It is a truth universally acknowledged that any single woman in the world must be in want of a partner. Even though we are living in the third millennium, society has remained marriage-minded. With this premise in mind, How to Be Single tries to depict the perks of ladies who live life with no strings attached. But unfortunately, despite this interesting sociological phenomenon being an excellent starting point, clichés take over.
Understandably, comedy often grounds itself on stereotypes. But How to Be Single is utterly spasmodic storytelling that relies on vague girl power subplots.
Our story begins in the amusement park of single people: New York City. Alice (Dakota Johnson), Meg (Leslie Mann), Robin (Rebel Wilson), Lucy (Alison Brie), Josh (Nicholas Braun), Tom (Anders Holm), Ken (Jake Lacy), and David (Damon Wayans Jr.) are all adamant in wanting to live free of sentimental obligations. After four years of college, young Alice (again that’s Johnson) decides she needs a break from her long-term boyfriend Josh while facing new challenges as a young paralegal in the Big Apple. Helping her navigate her way through the metropolitan nightlife is Wilson’s Robin, a fun-loving and wild co-worker who enjoys partying and casual sex.
In the meantime, Alice’s older sister Meg, a Manhattan workaholic obstetrician, embarks on the adventure of being a single mother by getting pregnant with a sperm donor before meeting her sister’s colleague, Ken.
In the midst of bar-hopping, Alice’s and Robin’s paths soon cross with that of bartender Tom, an unabashed bachelor interested only in one-night stand encounters. He becomes Alice’s advisor on the ways of commitment avoidance. Tom also strikes up a friendship with Lucy, a hyper-intense woman intent on using algorithms and Excel spreadsheets to immediately find and settle down with Mr. Right. While Lucy searches for a soul mate online, Alice keeps in touch with Josh (who’s now dating a new woman) and briefly hooks up with both Tom and single dad David.
The chaotic patchwork of diverse characters, who have a different attitude toward being without a partner (the free spirit, the romantic in search of herself, the party girl), is developed on a two-dimensional level. The complexity of womanhood, the nuances of being a whole person alone is blackened by commonplace. In the end all our female characters seem to prove is that you cannot be happy when single. This long journey through the state of being without a partner is exploratory to get to a destination relationship.

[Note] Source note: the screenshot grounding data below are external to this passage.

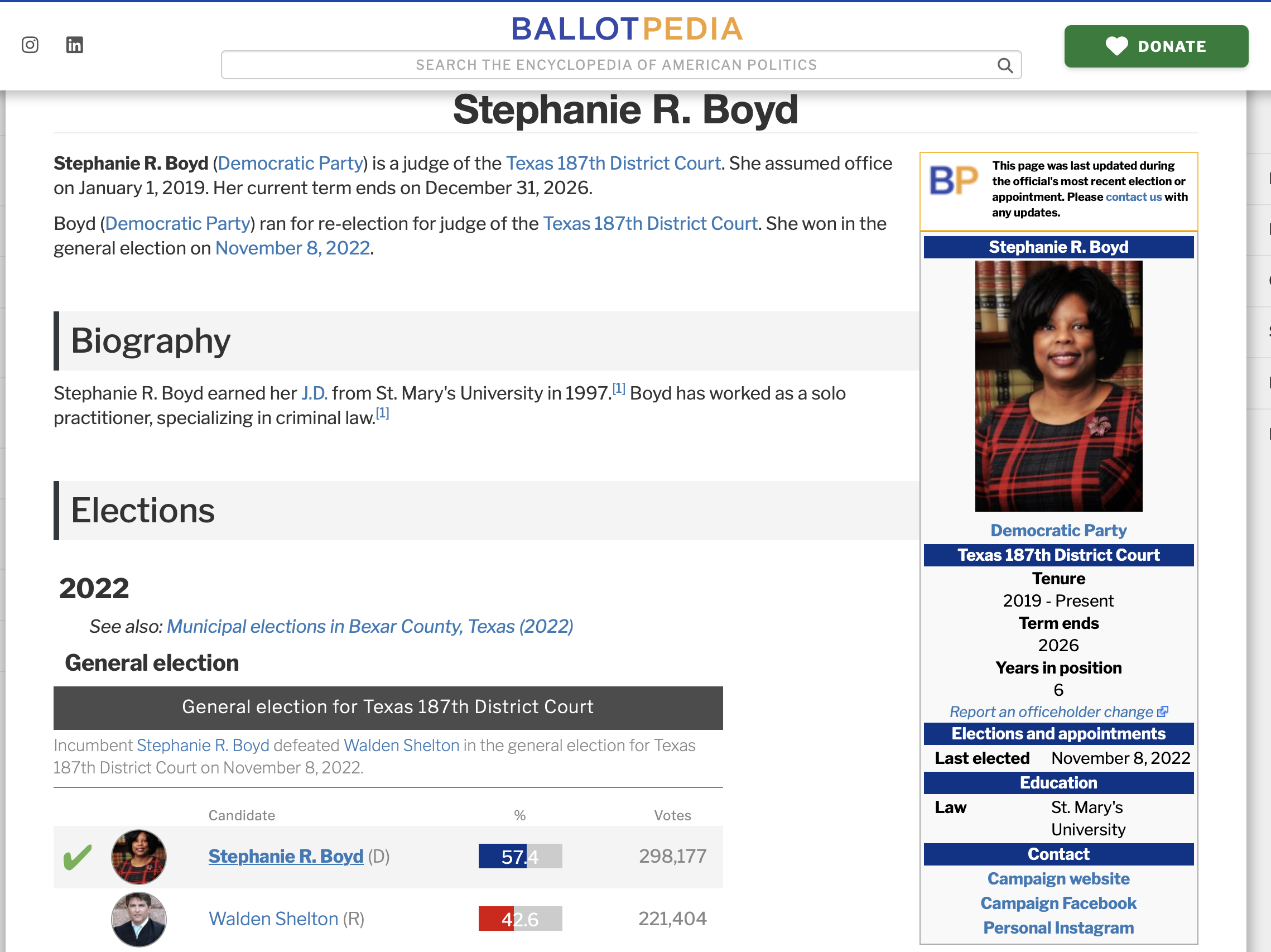Open Stephanie R. Boyd infobox portrait
This screenshot has width=1271, height=952.
click(x=1058, y=386)
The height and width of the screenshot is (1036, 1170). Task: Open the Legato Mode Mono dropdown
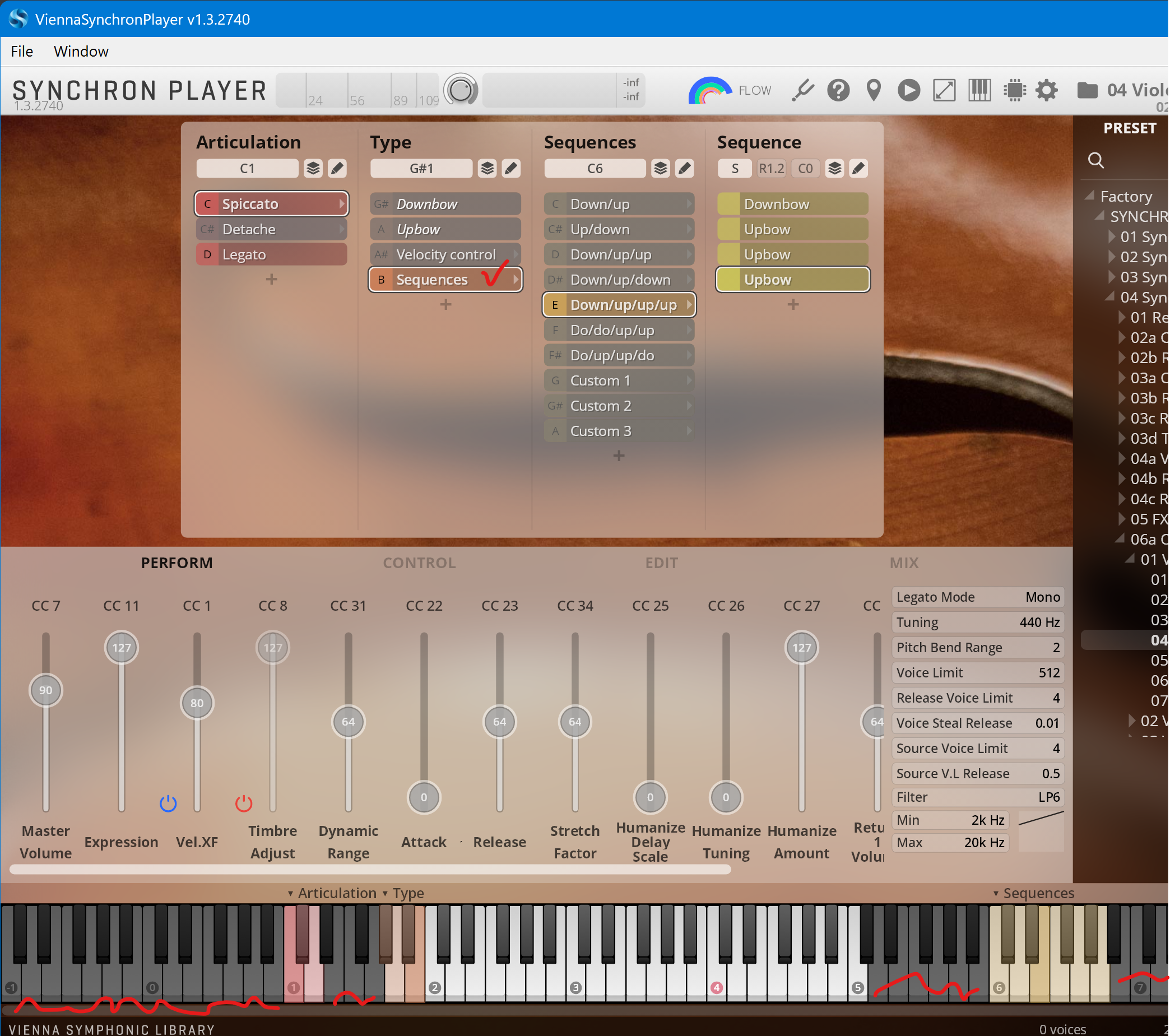978,597
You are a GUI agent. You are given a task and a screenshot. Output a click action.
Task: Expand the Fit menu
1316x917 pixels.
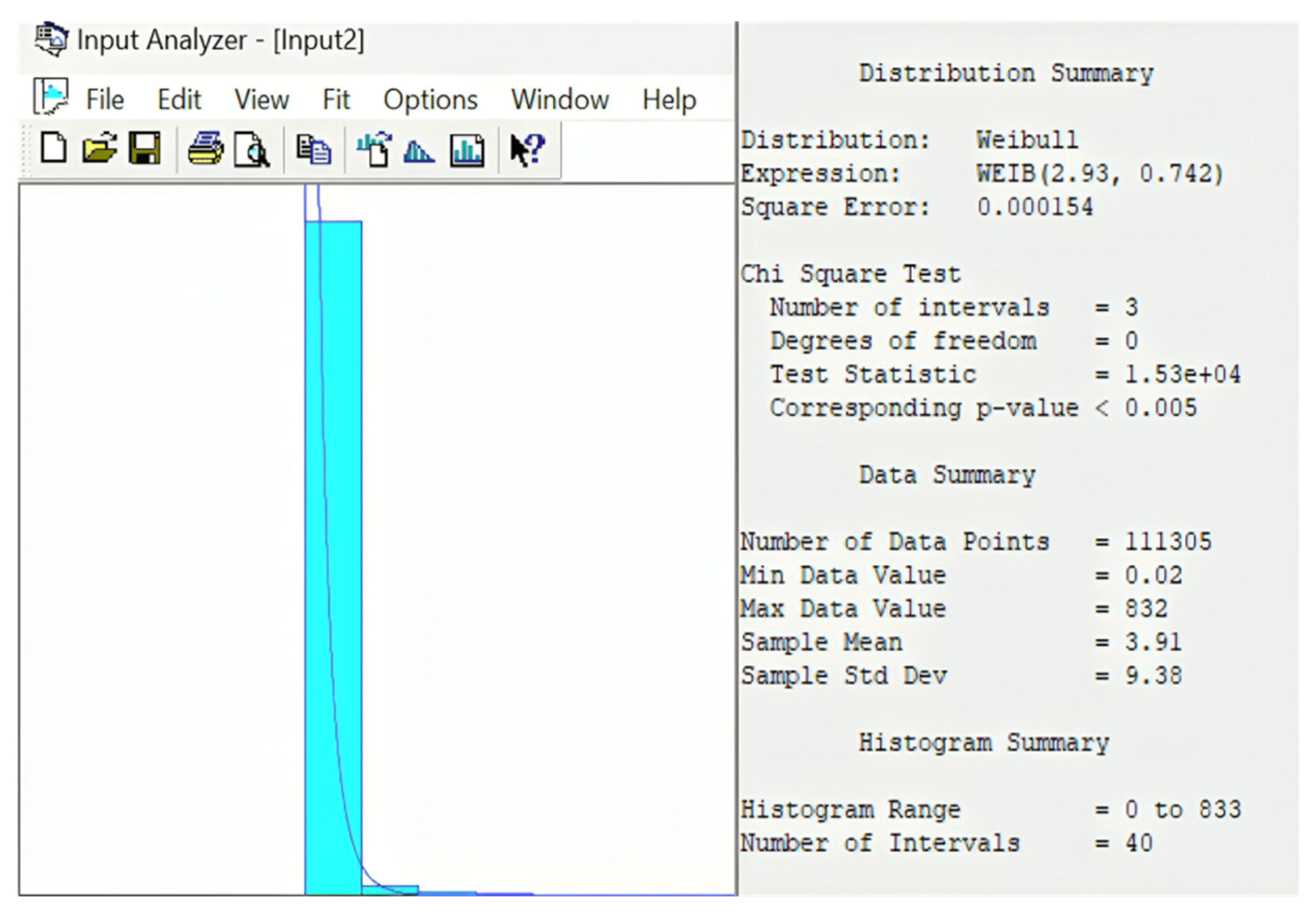tap(336, 100)
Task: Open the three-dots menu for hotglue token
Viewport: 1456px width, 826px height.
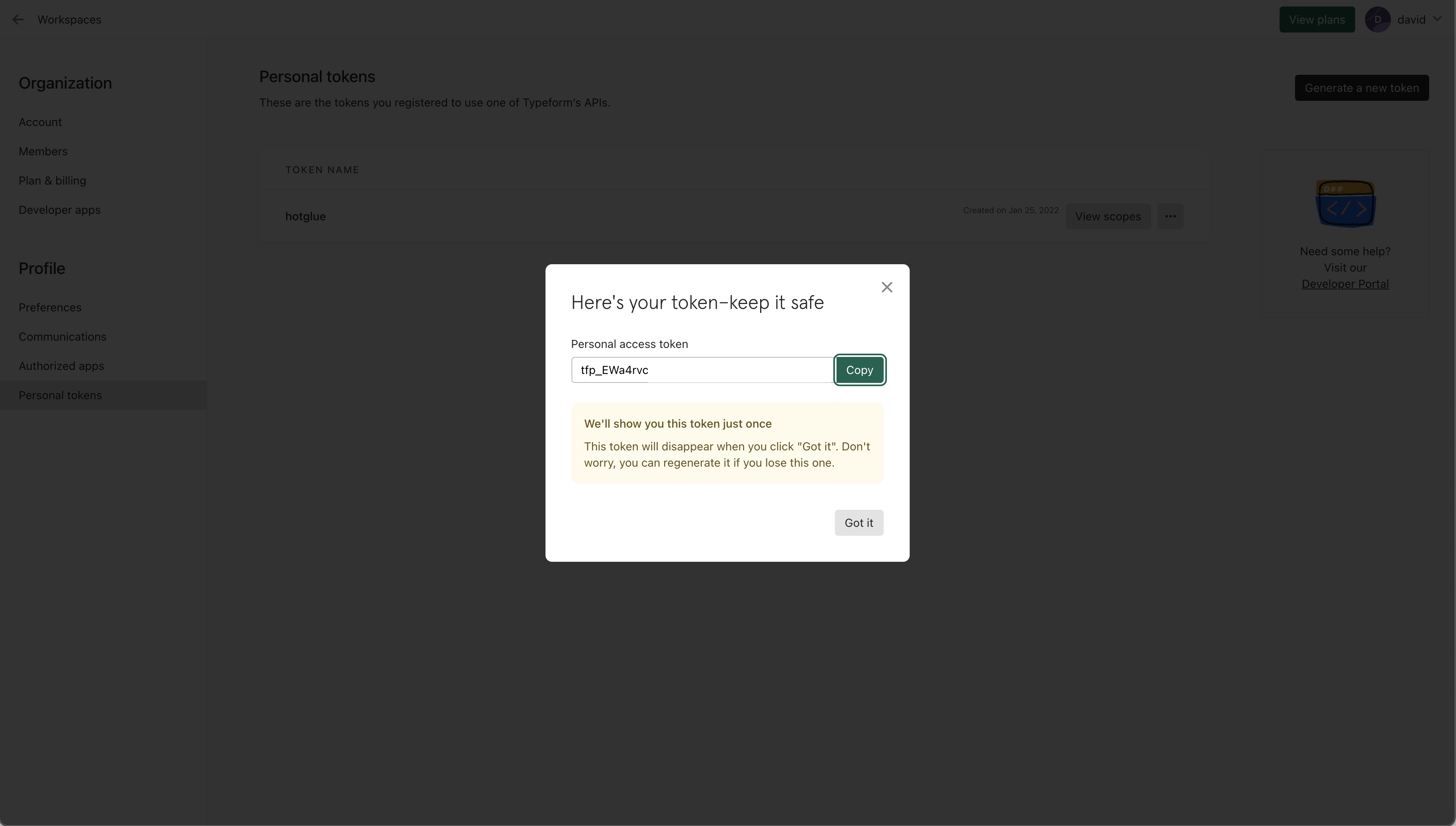Action: (1170, 216)
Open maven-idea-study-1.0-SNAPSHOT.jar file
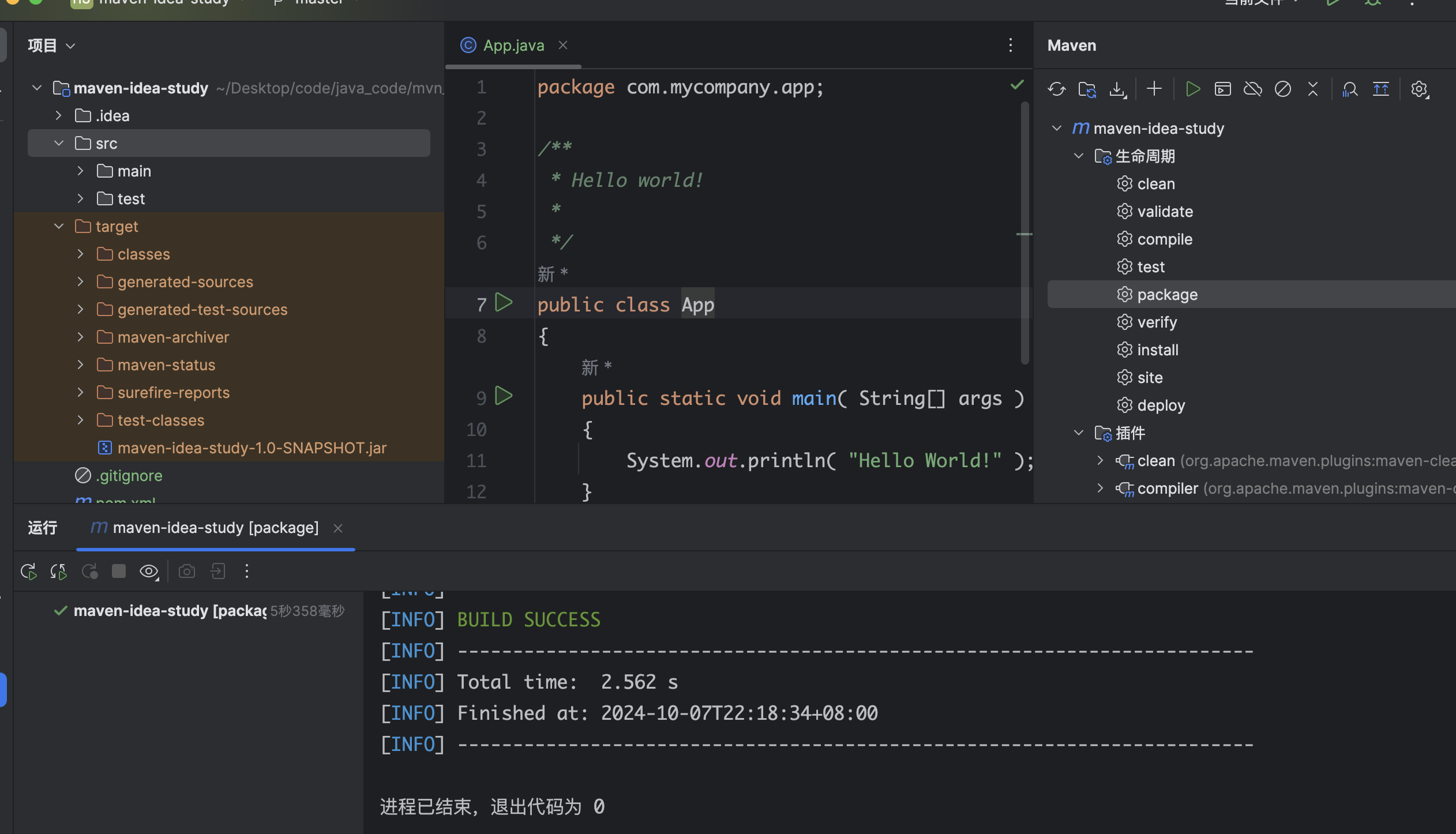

The film’s director (a man) — Christian Ditter — had explained that his intention was to give a snapshot of singlehood today: “A lot of movies that deal with men and women, and dating are about finding the right one. But this is not that; it’s about embracing the most fun and free time of life while you’re also finding your place in the world, finding friends, finding out what you want to do with your life,” he said. The 38-year-old filmmaker — whose previous work includes Love, Rosie — grasps the way being single is considered a transitory phase before settling down and how we must learn to enjoy our own company. But his characters lack empathy since the female perspective is reduced to a mockery of feminism where women express their assertiveness through casual sex and a foul mouth.
How to Be Single was adapted from a novel by Liz Tuccillo about a book publicist in her 30s who then quit her job to travel the world and interview women about their experiences flying solo. It depicts how the single years can be some of the most productive and liberating times of your life, because you are exploring what you want to do in the future and you are gaining confidence while making your own rules. As Charles Bukowski once said, “There are worse things than being alone. But it often takes decades to realize this. And most often when you do, it’s too late. And there’s nothing worse than too late.” But none of this sensitiveness is in the screen adaptation. Nevertheless, How to Be Single will surely be a major hit at the box office for the ladies who do not have a date on Valentine’s Day and feel compelled to manifest sisterhood.